* _ЗАДАНИЯ_
1. Во что, по словам Мейтленда из фрагмента о социальной антропологии, должна превратиться антропология?
2. Подхватите фрагмент о социальной антропологии и истории и продолжите его после последнего предложения.

* _ФРАГМЕНТ ТЕКСТА_

На третьем этапе своей деятельности антрополог сравнивает различные типы социальных структур, выявленных в ходе анализа разнообразных обществ. На историка, предпринимающего подобные попытки, обычно навешивают ярлык философа, но мне кажется, что часто высказываемое утверждение о том, что история должна заниматься изучением частного, а антропология — изучением общего, является неверным Попытки сравнения и классификации, очевидно проступающие лишь в отдельных исторических работах, всегда имплицитно присутствуют в любом историческом исследовании, ибо провести таковое можно только в том случае, если отталкиваться от какой-то отправной точки, т.е. от культуры другого времени или другого народа, а может быть, кто знает, только от культуры самого автора.
Вслед за Крёбером мне приходится констатировать, что, несмотря на несомненные различия между социальной антропологией и историографическим ремеслом, все они относятся к частным исследовательским приемам, взглядам и предпочтениям, а не к целям и методам Более четкое осознание тою, что дело обстоит именно так, должно привести, как мне кажется, к установлению гораздо более тесной связи между историческими и антропологическими исследованиями, чем та, которая наблюдается в настоящий момент только в отношениях между этнологией и исторической археологией6. Полагаю, что такая тесная связь значительно обогатит обе дисциплины. Историки способны поставить антропологам незаменимый по ценности материал, тщательно отсеянный и отобранный в процессе критически осмысленного тестирования и интерпретации. Антропологи способны дать историкам будущего превосходные фактические данные, основанные на непосредственных полевых наблюдениях, а также пролить свет на существование универсалий, демонстрируя наличие скрытых структурных форм в обществах. Обоюдная ценность двух дисциплин, как мне кажется, начнет признаваться тогда, когда антропологи станут чаще браться за исторические сюжеты и на конкретных примерах показывать, как исторические проблемы могут быть осмыслены в свете антропологического знания.
Социальная антропология как гуманитарная наука
Вышеизложенный тезис, что социальная антропология является чем-то вроде историографического ремесла, а стало быть, чем-то вроде философии или искусства, в первую очередь подразумевает, что она исследует общества как моральные, а не как естественные системы, что она интересуется не столько процессом, сколько композицией, что она стремится к открытию моделей и закономерностей, а не естественнонаучных законов и что она скорее интерпретирует, чем объясняет явления. Данные различия имеют не просто словесный, но концептуальный характер. Понятия о естественной системе и естественном законе, извлеченные из конструкций естественных наук, доминировали в антропологии со времен ее зарождения, и сегодня, глядя назад, мы можем заметить, что они лежали в основаниях той самой ложной схоластики, которая приводила лишь к грубым и амбициозным формулировкам. Взгляд на социальную антропологию как на род историографического ремесла, т.е. как на гуманитарную дисциплину, освобождает ее от подчинения подобным, по существу философским, догмам и, как ни парадоксально, дает ей возможность стать истинно эмпирической и в полном смысле слова научной дисциплиной. Полагаю, что именно это и подразумевал Мейтленд, когда он говорил о том, что антропология должна превратиться либо в историю, либо в ничто.

* _СТРОКИ ДАННЫХ_
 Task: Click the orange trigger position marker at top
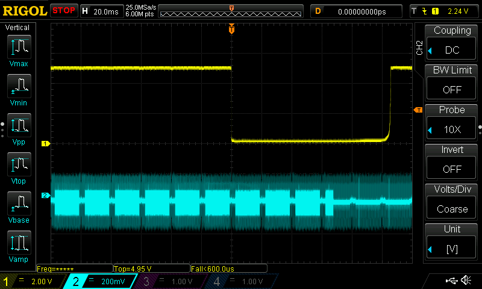(x=231, y=28)
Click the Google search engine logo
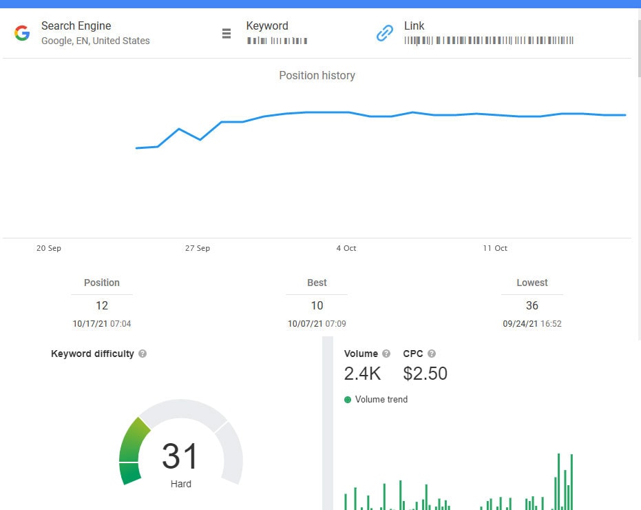641x510 pixels. pos(22,33)
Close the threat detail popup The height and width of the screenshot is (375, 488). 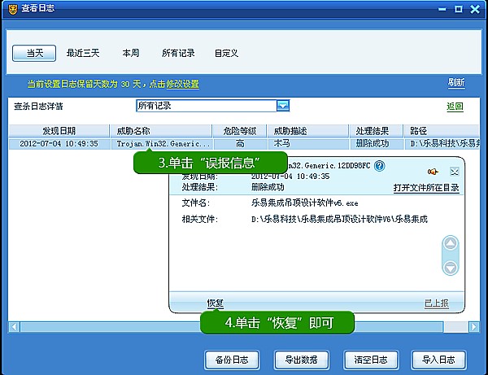(x=455, y=172)
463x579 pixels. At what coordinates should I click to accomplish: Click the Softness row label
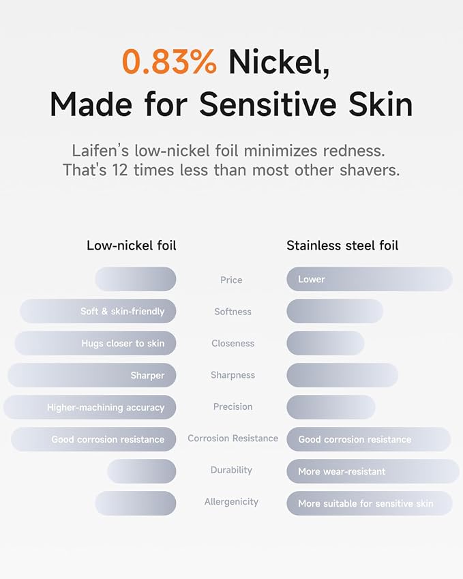tap(233, 312)
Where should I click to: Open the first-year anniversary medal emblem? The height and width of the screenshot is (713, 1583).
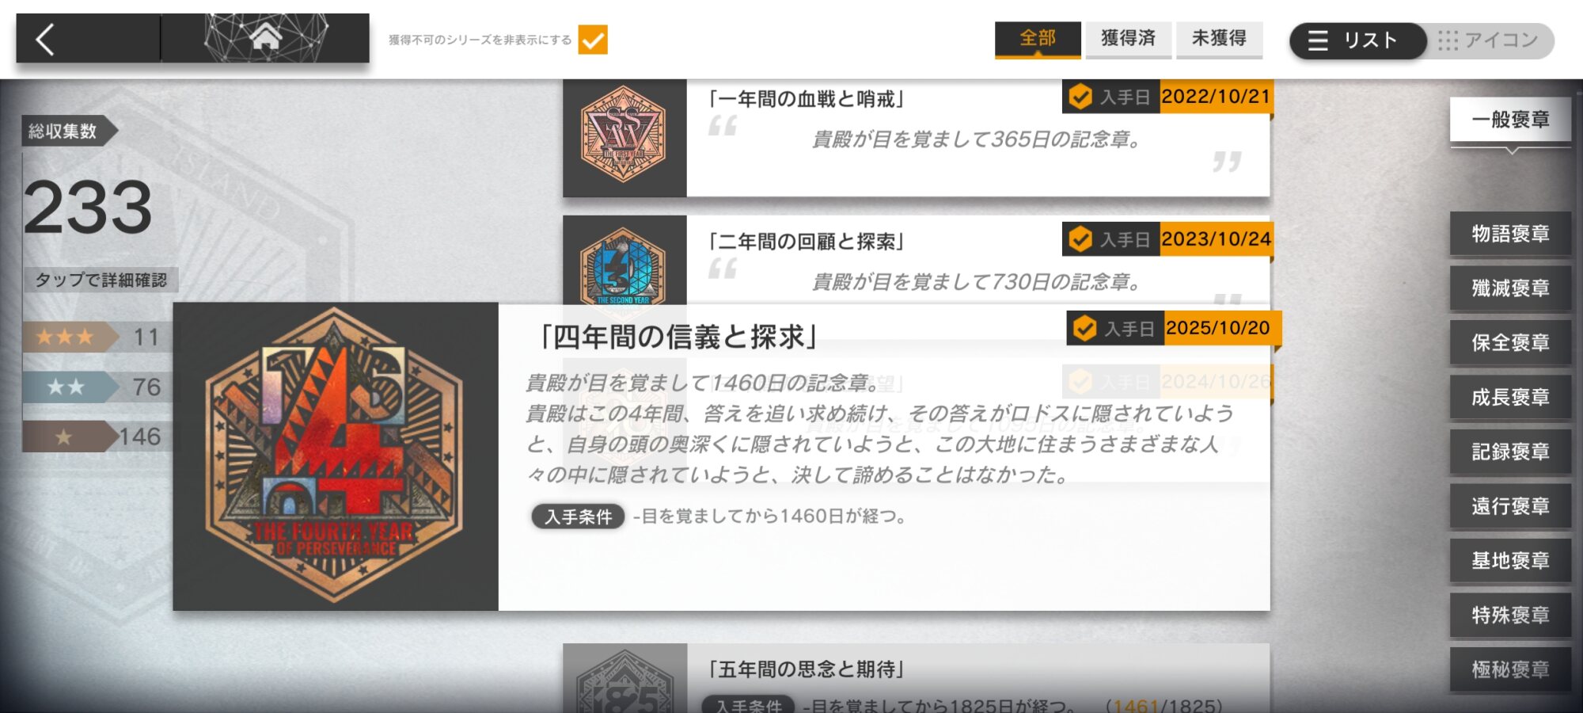(624, 135)
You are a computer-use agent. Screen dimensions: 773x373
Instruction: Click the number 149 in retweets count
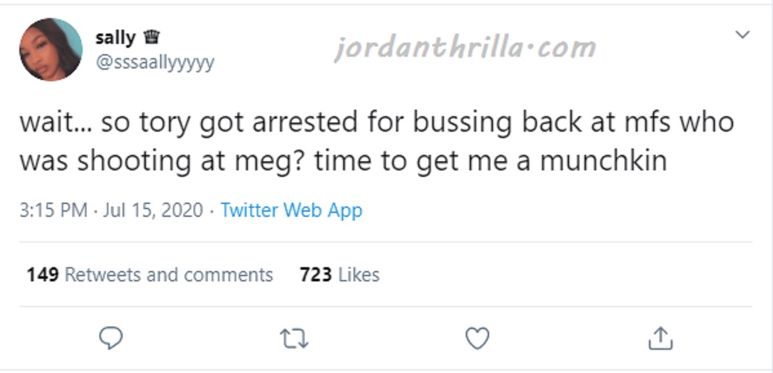click(43, 274)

* _ОТВЕТЫ К ЗАДАНИЯМ_
1. Либо в историю, либо в ничто.

2.
Я заметил, что следствия данного тезиса приводят многих ученых в беспокойство. Беспокоятся они напрасно, ибо из предложения смотреть на антропологию как на род историографического ремесла, а не как на естественную науку вовсе не вытекает, что ее эмпирические исследования и теоретические выкладки должны стать в чем-то менее систематичными. Когда меня спрашивают, в каком направлении, по моему мнению, антропология должна в таком случае развиваться, я отвечаю, что она должна развиваться подобно социальной истории или истории общественных институтов, но не подобно чисто повествовательной политической истории. Если ученый, занимающийся социальной историей, хочет понять, к примеру, существо тех или иных феодальных институтов, он сначала старается изучить их в отдельной европейской стране и составить себе наиболее полное представление о них на конкретном материале этой страны. Затем он переходит к их исследованию в других европейских странах, для того чтобы выяснить, какие черты являются общими для европейской цивилизации, а какие представляют собой местные варианты. Чтобы объяснить варианты, он пытается истолковать каждый из них как отклонение от определенного общего образца. Он стремится, таким образом, открыть закономерности, но не законы.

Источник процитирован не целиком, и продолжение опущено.